From FIGS. 5A-5E it is clear that the piston P is movably provided within said cryogenic fluid supply unit 5, and is movable from at least a top position (FIG. 5A) to a bottom position (FIGS. 5D and 5E). In said plunging mode the piston is moved to said bottom position so that said plunging reservoir 36 is filled with cryogenic fluid, and in said jetting mode the piston is moved to said top position so that said plunging reservoir 36 is substantially free from cryogenic fluid.

As indicated in FIGS. 5A-5C, the piston P is moved from said top position to said bottom position whilst said jetting bore (conduits 31a, 31b) is providing said jet of cryogenic fluid to said sample carrier S, so that the plunging reservoir 36 is filled with cryogenic fluid during said jetting.

As schematically shown in FIG. 6, a seal element 91 may be provided at the surface level 9 of the cryogen bath. The seal element can be connected to the plunger P, and movable therewith. This way, the bath of cryogenic fluid with the plunger can form a closed piston. The seal 91 can be provided in the form of one Teflon O-ring, for example. This O-ring (tight at LN2 temperature) prevents spraying and splashes. The O-ring also can ensure a more controlled ethane flow from the nozzles, wherein this flow is only determined by the ratio plug diameter/nozzle opening time and the plug downwards velocity.

As is also shown in FIG. 6, a further seal element 93 can be provided. This further seal element 93 is provided above said first seal element 91. The further seal element 93 can be connected to and movable with the piston P. This seal element 93 can be an O-ring as well, wherein this further O-ring allows release of liquid ethane after the downwards action of the plunger P, in particular when resetting the plug back to the upward position, but prevents ethane leaks away while pushing downwards.
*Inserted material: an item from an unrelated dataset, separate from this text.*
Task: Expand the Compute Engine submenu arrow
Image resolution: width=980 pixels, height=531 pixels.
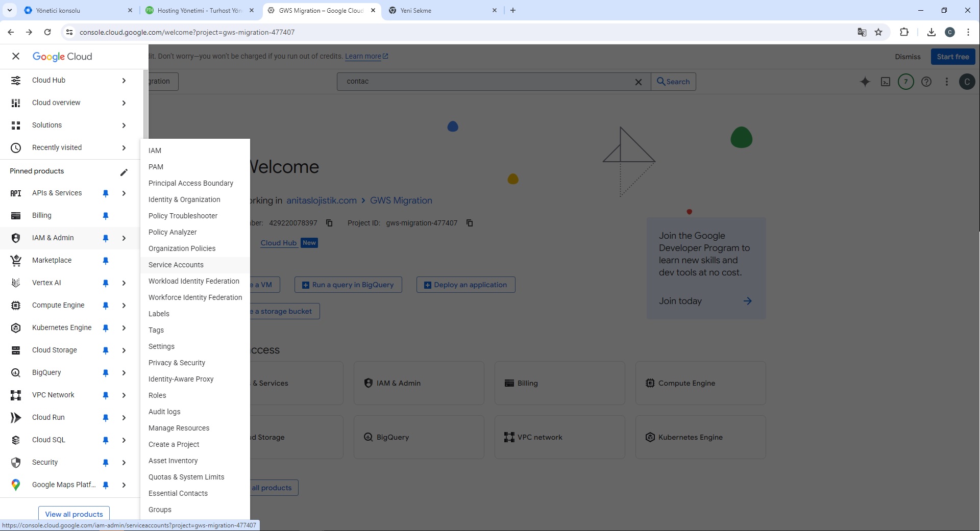Action: point(124,306)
In the embodiment shown, the plunger includes a couple of further channels 38a, 38b (wherein these channels are separate from the two conduits) that are connected to the channel formed by the intervening gap 35 and the plunging reservoir 36. The bath of cryogenic fluid is provided with one or more exhaust outlets 83a, 83b. Since the at least two seal elements 91, 93 are movably connected with the plunger P, and a vertical distance is present between the two seals 91, 93, there will be a relative position between the plunger P and the cryogenic bath wherein the seal elements 91, 93 determine a flow channel 81a, 81b that connects the further channels 38a, 38b to the respective exhaust outlets 83a, 83b. This is beneficial, for example, when the plunger P is filled with cryogenic fluid and the plunger is moved upwards. Cryogenic fluid present in the intervening gap 35 and internal reservoir 36 may now be easily removed from the system when the plunger is in the position shown in FIG. 6. When the plunger is moved further upwards, the first seal element 91 once again closes off the exhaust outlet 83a. When the plunger is moved further downwards, the flow channel to the exhaust outlet 83a, 83b is also closed off. Thus, when body P is moved upwards, that portion of cryogenic fluid that is at or above mouthpiece 39a is removed. Most of the fluid is then removed via flow channel 38a/b-81a/b-83a/b.
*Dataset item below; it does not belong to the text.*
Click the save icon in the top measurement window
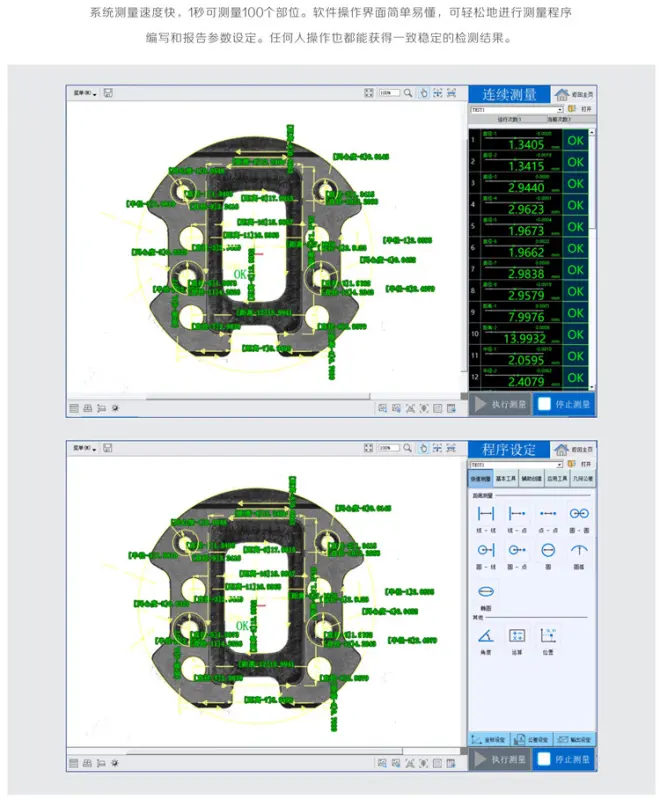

As shown in FIG. 5A, the device may include a control unit 50 for controlling operations of the device 1, such as actuating movement of the transfer mechanism T, activation of the jetting device 1, filling and/or draining the reservoir 5, and the like. The device also may include a user input device 60 that is arranged for a user to select the plunging mode or the jetting mode. The user input device 60 may be arranged for a user to select the plunging mode and the jetting mode mutually exclusively. The control unit 50 may be connected to said user input device 60 and can be arranged for operating the device to perform the plunging mode or the jetting mode based on the input provided by the user input device 60.